**WORK INSTRUCTIONS**.
Each entry must be restated word for word, with nothing omitted.

Saved data entries
Content starts
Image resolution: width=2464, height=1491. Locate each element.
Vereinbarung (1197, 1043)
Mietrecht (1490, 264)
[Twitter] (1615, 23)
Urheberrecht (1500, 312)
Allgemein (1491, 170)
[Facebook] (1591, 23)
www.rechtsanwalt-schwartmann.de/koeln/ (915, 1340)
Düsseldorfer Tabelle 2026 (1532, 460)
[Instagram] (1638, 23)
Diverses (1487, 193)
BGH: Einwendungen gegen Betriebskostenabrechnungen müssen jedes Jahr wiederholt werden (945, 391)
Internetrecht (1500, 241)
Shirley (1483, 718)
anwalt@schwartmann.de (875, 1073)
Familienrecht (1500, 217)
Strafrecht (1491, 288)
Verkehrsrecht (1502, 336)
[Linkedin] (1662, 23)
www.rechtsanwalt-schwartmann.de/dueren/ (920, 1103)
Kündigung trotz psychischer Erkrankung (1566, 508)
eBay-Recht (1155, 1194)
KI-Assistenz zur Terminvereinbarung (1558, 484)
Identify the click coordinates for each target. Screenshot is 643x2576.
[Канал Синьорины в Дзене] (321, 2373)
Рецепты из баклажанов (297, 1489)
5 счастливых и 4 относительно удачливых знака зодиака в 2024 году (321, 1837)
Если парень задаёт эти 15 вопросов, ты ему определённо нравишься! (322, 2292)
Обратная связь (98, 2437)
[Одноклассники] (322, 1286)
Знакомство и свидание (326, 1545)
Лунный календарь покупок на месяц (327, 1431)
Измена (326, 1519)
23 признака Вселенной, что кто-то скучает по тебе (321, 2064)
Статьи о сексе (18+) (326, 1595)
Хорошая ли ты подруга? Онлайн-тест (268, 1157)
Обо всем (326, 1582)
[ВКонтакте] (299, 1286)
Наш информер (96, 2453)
Content ends
**ANSWER SPACE**.
Image resolution: width=2464, height=1491. Locate each element.
Vereinbarung (1197, 1043)
Mietrecht (1490, 264)
[Twitter] (1615, 23)
Urheberrecht (1500, 312)
Allgemein (1491, 170)
[Facebook] (1591, 23)
www.rechtsanwalt-schwartmann.de/koeln/ (915, 1340)
Düsseldorfer Tabelle 2026 (1532, 460)
[Instagram] (1638, 23)
Diverses (1487, 193)
BGH: Einwendungen gegen Betriebskostenabrechnungen müssen jedes Jahr wiederholt werden (945, 391)
Internetrecht (1500, 241)
Shirley (1483, 718)
anwalt@schwartmann.de (875, 1073)
Familienrecht (1500, 217)
Strafrecht (1491, 288)
Verkehrsrecht (1502, 336)
[Linkedin] (1662, 23)
www.rechtsanwalt-schwartmann.de/dueren/ (920, 1103)
Kündigung trotz psychischer Erkrankung (1566, 508)
eBay-Recht (1155, 1194)
KI-Assistenz zur Terminvereinbarung (1558, 484)
Identify the click coordinates for each target. Screenshot is 643x2576.
[Канал Синьорины в Дзене] (321, 2373)
Рецепты из баклажанов (297, 1489)
5 счастливых и 4 относительно удачливых знака зодиака в 2024 году (321, 1837)
Если парень задаёт эти 15 вопросов, ты ему определённо нравишься! (322, 2292)
Обратная связь (98, 2437)
[Одноклассники] (322, 1286)
Знакомство и свидание (326, 1545)
Лунный календарь покупок на месяц (327, 1431)
Измена (326, 1519)
23 признака Вселенной, что кто-то скучает по тебе (321, 2064)
Статьи о сексе (18+) (326, 1595)
Хорошая ли ты подруга? Онлайн-тест (268, 1157)
Обо всем (326, 1582)
[ВКонтакте] (299, 1286)
Наш информер (96, 2453)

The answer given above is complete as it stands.